-- Problem requirements --
Revise the items below by replacing "Task" with "Instruction" and leaving all other text unchanged. Omit the pictures from your answer.

-- Data shown --
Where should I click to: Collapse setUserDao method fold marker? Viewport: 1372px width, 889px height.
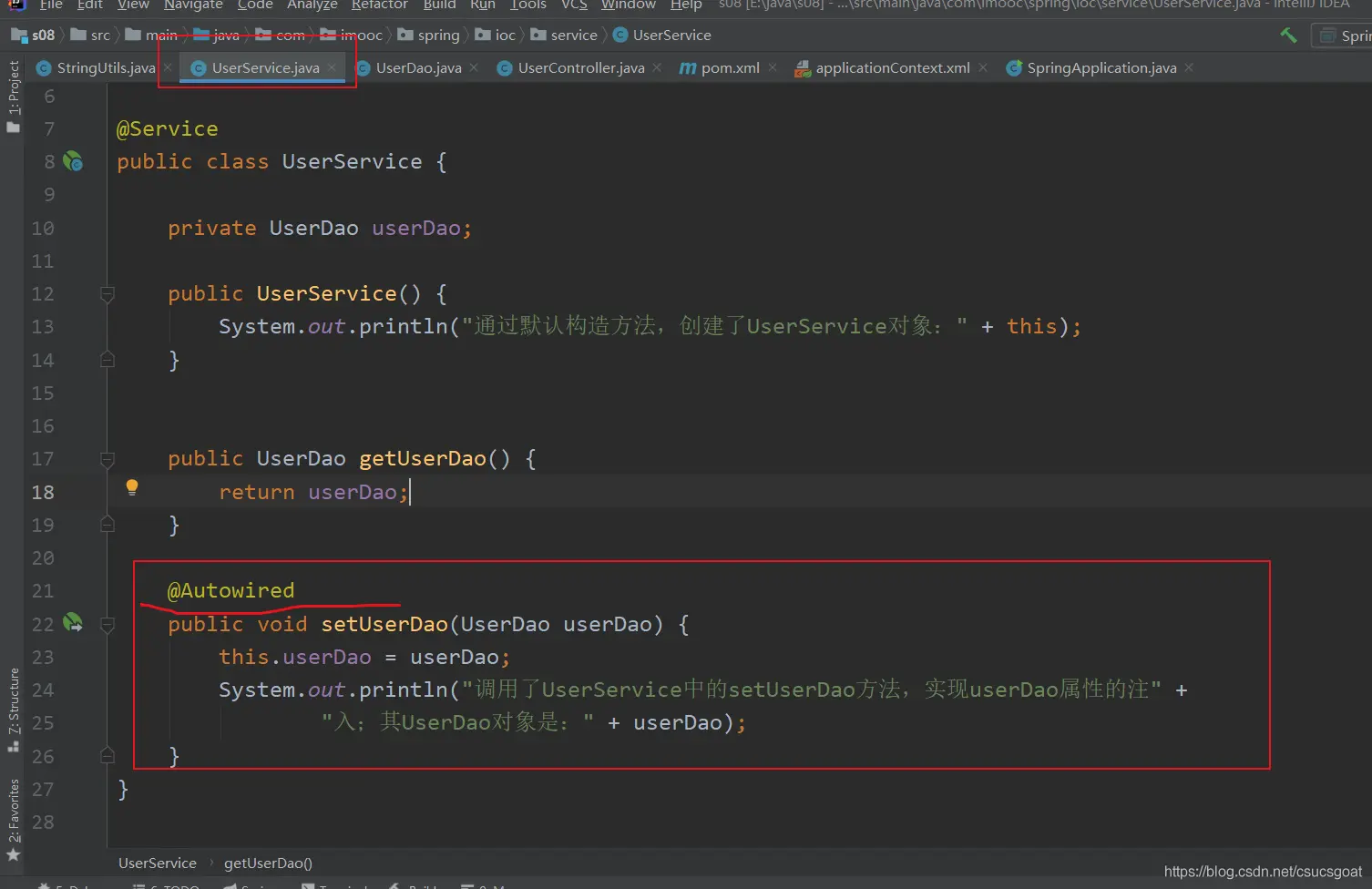[107, 625]
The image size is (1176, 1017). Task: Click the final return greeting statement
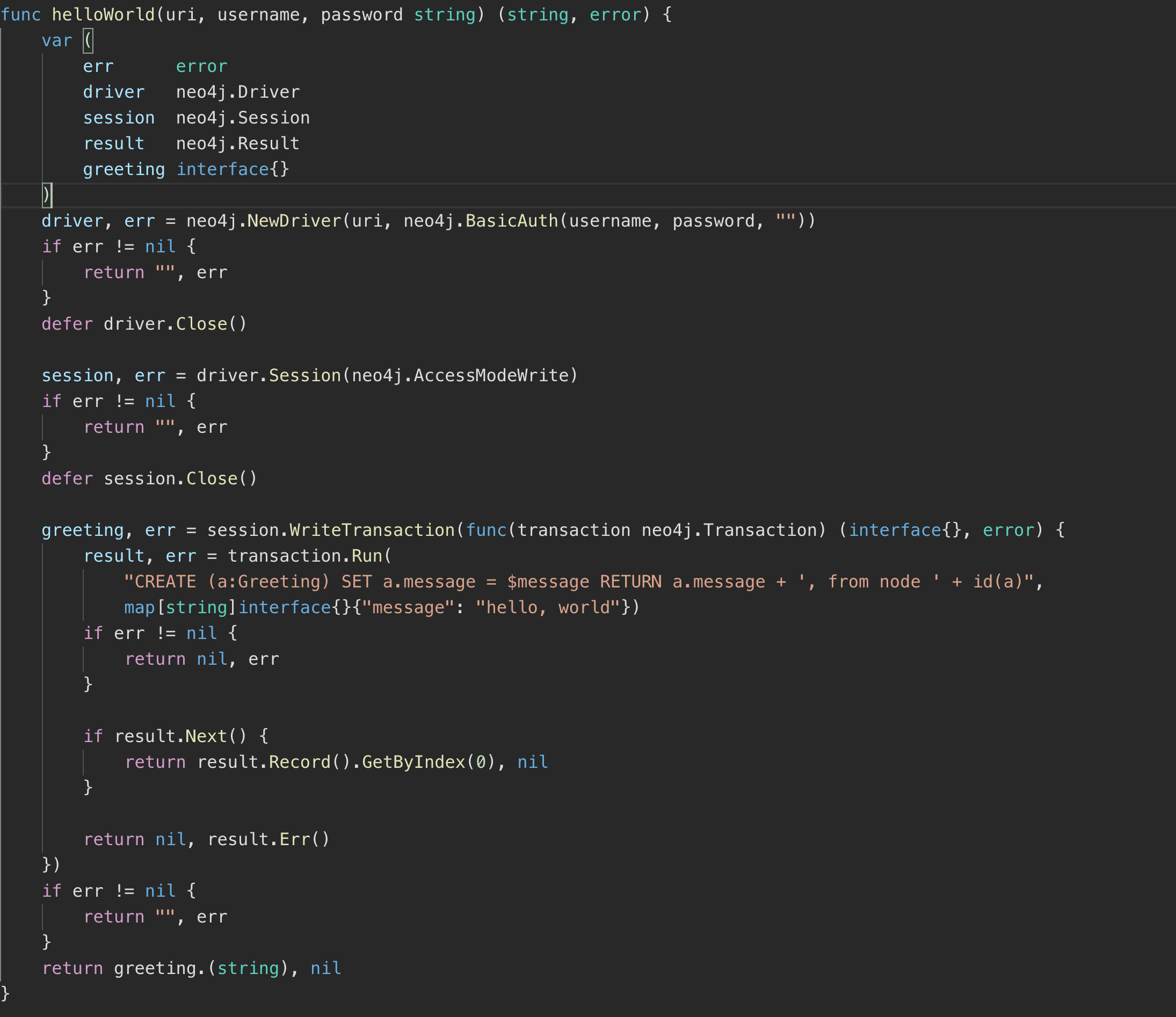[191, 968]
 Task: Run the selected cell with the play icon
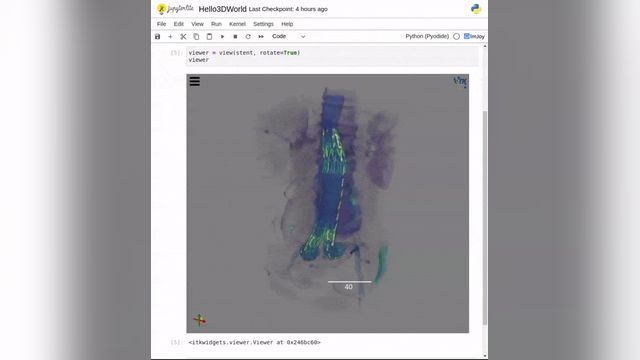click(x=222, y=36)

-- Response --
Where should I click to: Collapse setUserDao method fold marker? Viewport: 1372px width, 889px height.
[107, 625]
The image size is (1176, 1017). Instruction: Click the final return greeting statement
[191, 968]
 Instruction: Run the selected cell with the play icon
click(x=222, y=36)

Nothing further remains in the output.